Brace for a no-deal Brexit budget

Brace for a no-deal Brexit budget

Richard Asquith, VP of global indirect tax at Avalara, imagines a scenario in March next year where we are faced with a no-deal Brexit - and what measures Chancellor Philip Hammond might take

Brace for a no-deal Brexit budget

It is 19 March 2019, and the run-up to Brexit has not gone well. We are facing a no-deal exit in 10 days’ time. It’s time for the government to show what ‘taking back control’ looks like.

The UK Withdrawal Agreement was voted down twice by parliament as Conservative rebels, Labour and the DUP refused to bolster the government’s minority. Attempts by Labour to force a general election failed due to the Fixed-term Parliaments Act lock. And the last hope of a Brexit postponement, a hearing at the European Court of Justice on the right of the UK to unilaterally rescind its Article 50 exit, was spurned by European judges. So, by automatic operation of the law, the UK leaves the EU on 29 March 2019 with a no-deal exit.

Chancellor Philip Hammond has therefore announced an emergency Brexit budget with just 10 days to go. Now that the pound as dropped below parity with the Euro, and is just 10p above 1:1 with the dollar, he needs to come-up with some big ideas that show he knows how the UK can survive and thrive with a hard Brexit. Here are some of the crisis measures he may present.
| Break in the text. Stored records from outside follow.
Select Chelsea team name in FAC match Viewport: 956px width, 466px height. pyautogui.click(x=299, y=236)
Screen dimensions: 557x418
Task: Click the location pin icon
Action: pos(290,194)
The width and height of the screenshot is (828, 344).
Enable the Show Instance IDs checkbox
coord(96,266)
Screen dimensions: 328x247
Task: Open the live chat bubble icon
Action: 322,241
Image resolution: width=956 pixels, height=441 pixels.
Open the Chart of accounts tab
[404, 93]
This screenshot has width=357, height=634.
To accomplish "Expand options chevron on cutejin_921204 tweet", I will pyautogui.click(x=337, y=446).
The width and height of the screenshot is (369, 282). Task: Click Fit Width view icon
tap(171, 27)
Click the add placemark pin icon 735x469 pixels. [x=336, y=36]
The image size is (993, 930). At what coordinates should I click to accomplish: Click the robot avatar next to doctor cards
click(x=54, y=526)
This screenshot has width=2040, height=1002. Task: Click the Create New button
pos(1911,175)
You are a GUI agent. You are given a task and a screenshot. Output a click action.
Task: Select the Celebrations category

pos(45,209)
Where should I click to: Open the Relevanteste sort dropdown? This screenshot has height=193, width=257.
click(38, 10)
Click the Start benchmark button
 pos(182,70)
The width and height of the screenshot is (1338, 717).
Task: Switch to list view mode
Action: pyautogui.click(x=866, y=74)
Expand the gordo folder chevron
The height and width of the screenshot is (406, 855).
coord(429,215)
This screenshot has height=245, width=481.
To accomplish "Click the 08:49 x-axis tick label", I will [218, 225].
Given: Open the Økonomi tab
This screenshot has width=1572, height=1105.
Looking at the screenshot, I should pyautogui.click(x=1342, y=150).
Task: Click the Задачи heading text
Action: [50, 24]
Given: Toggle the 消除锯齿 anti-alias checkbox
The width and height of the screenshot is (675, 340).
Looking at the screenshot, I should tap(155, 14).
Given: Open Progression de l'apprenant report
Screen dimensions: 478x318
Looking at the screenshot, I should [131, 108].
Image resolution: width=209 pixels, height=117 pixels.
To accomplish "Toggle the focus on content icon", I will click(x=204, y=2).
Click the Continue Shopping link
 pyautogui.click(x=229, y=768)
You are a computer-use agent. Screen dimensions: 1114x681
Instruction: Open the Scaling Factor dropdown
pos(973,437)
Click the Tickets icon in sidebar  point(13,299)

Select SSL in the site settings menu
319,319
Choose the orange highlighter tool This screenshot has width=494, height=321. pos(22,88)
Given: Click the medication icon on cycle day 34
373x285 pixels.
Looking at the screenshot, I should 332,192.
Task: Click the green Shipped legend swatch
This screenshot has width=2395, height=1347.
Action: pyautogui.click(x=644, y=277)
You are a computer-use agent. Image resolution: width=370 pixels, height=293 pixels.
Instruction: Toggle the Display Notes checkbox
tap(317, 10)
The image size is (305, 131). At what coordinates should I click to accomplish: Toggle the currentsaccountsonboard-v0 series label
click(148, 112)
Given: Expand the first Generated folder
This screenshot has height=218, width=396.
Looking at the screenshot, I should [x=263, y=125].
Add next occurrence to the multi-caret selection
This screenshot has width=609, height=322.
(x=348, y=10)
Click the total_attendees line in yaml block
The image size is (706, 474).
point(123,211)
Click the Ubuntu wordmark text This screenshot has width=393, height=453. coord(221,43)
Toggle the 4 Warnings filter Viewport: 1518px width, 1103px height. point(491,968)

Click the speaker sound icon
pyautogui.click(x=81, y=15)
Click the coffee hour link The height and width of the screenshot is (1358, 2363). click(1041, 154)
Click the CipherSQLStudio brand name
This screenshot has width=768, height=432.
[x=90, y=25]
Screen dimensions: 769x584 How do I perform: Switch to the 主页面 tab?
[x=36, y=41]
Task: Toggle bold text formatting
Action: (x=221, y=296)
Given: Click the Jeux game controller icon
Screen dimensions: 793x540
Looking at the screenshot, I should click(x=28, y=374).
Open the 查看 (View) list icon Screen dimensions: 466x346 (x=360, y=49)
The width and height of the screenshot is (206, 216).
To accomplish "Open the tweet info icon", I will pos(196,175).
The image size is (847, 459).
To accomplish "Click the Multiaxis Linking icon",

  • A temporary cut in VAT from 20% to 17.5%, injecting over £12billion into shoppers’ pockets. This would mirror Labour’s Alistair Darling’s one-year cut in 2008/9 at the height of the financial crisis. The great advantage of such a tax stimulus would that it could be imposed overnight, with companies having to manage the re-calculations and pricing. However, as the Labour cut showed, little of the tax saved was passed onto the consumer. Most of it was retained by retailers and acted as a subsidy for that sector. This may be a good thing: the Chancellor will want to avoid further morale-draining headlines of big-name retailers going under.
  • Unilaterally slashing import tariffs on consumer goods and food. On leaving the EU’s customs union, the UK will be free to set its own import tariffs and duties regimes. It would however have to treat all countries, EU and non-EU, equally under World Trade Organisation rules. The Chancellor would want to use a tariff cut as a quick and clear demonstration of virtues of the UK’s post-Brexit status as a free-trade leader.
  • Extend the corporation tax rate cut to 15%. The UK is already committed to a rate cut from today’s 19% to 17% in April 2020. This will make it the lowest in the G20 countries. But the Chancellor will want to launch a rebranding of the UK as the low-tax ‘Singapore’ of Europe. He will now be looking to exploit the lack of uncompetitive harmful tax restrictions that the EU failed to impose on the UK with the hard Brexit. This will involve making the UK a highly efficient tax destination for international holding companies and investment holdings. However, the UK is actually prohibited from aggressive tax avoidance measures through its participation in the OECD BEPS program. Aside from lowering the corporation tax rate, this could be further sweetened to include some future beneficial free trade agreement with the EU to give an advantage to offshore businesses seeking easy access to the EU’s 450m+ consumers.
  • Postponed import VAT accounting. This £7billion measure was already mooted in the 2018 no-deal guidance notes as a cash-flow relief for importers.

Reassuring the markets that the numbers add up

At this point, the financial markets have already largely priced in to currencies and UK debt the effect of a hard Brexit. But the Chancellor will have to show that his emergency stimuli announcements are not going to send the deficit backwards after good progress in the past year. He will bring forward a number of initiatives to demonstrate this, including:

  • Ending of higher rate pension relief. This has long been suggested, but only a Brexit crisis would be big enough to endure the backlash from Conservative party loyalists. It would raise at least £10billion, and play well politically since most of the tax subsidy goes to just a few, well-monied tax payers.
  • Reversing the early personal allowance rise. In the October 2018 budget, the Chancellor brought forward by one year a planned 2020 rise in the personal allowance to £12,500. Given the working assumption there was a negotiated EU-departure, it could be spun as sensible economics to stall this measure to help fund the extra incentive measures.
  • Ending Entrepreneurs’ Relief. This lowered capital gains tax relief has always been suspect on the basis that it rewarded entrepreneurs once they exited businesses, rather than incentivising them to enter into new ventures. It costs over £2.7bn per annum.

Whichever measures – spending and savings – the Chancellor opts for in the face of the no-deal Brexit, they will have to each run well into the billions. Otherwise they will lack the impact to counter the massive shock facing the country in 10 days. And, perhaps more importantly, they could fail to convince the markets and the UK people that someone is in control now.